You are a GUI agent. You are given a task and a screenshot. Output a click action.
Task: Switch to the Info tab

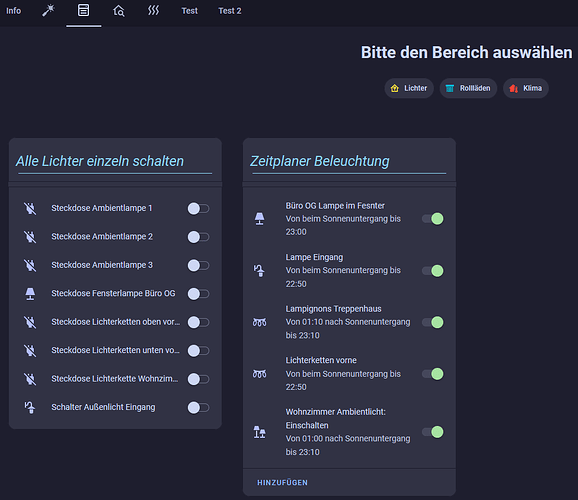[14, 11]
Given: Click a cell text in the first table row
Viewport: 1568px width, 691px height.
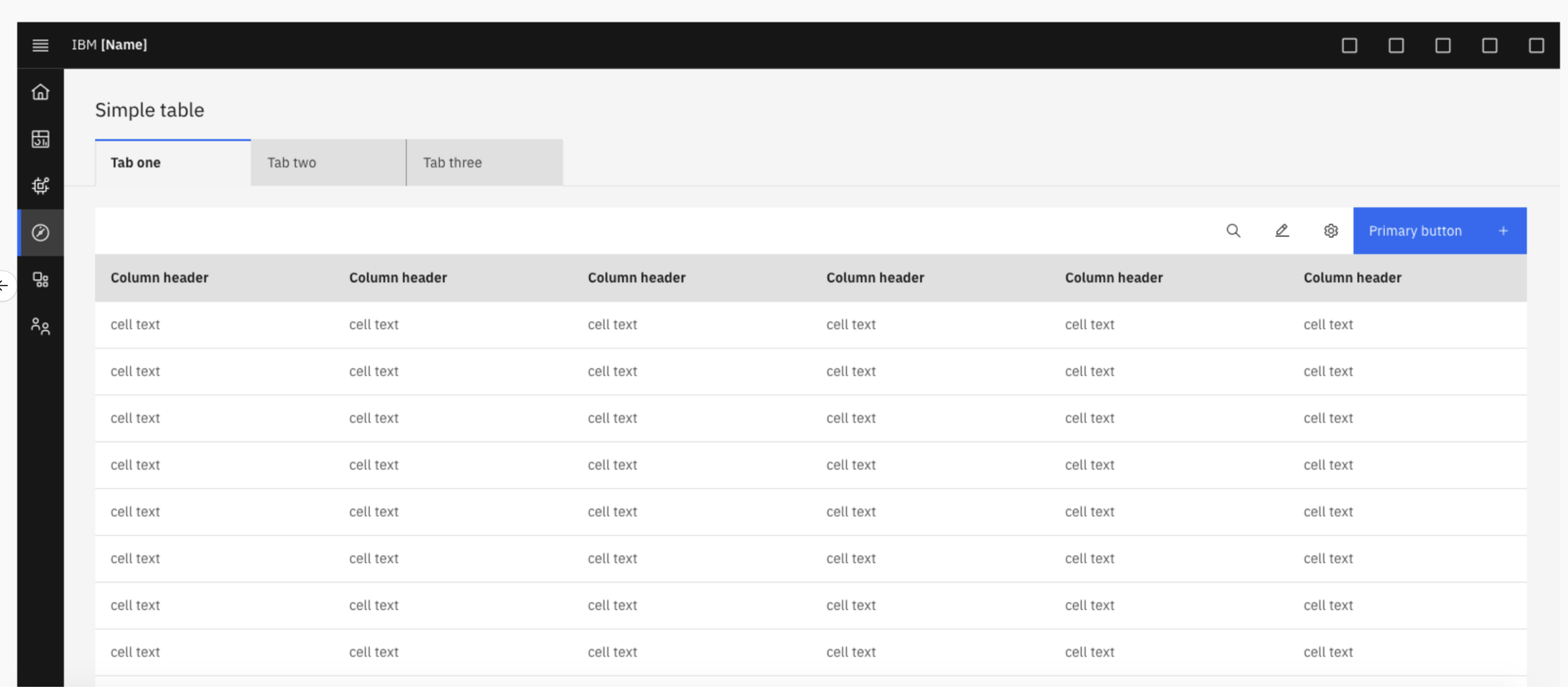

....

#### Stated problem
Copy out every line of the records above word for word, leaving out the pictures.

#### Expected answer
You are a GUI agent. You are given a task and a screenshot. Output a click action.
Task: Switch to the Info tab

[14, 11]
Given: Click a cell text in the first table row
Viewport: 1568px width, 691px height.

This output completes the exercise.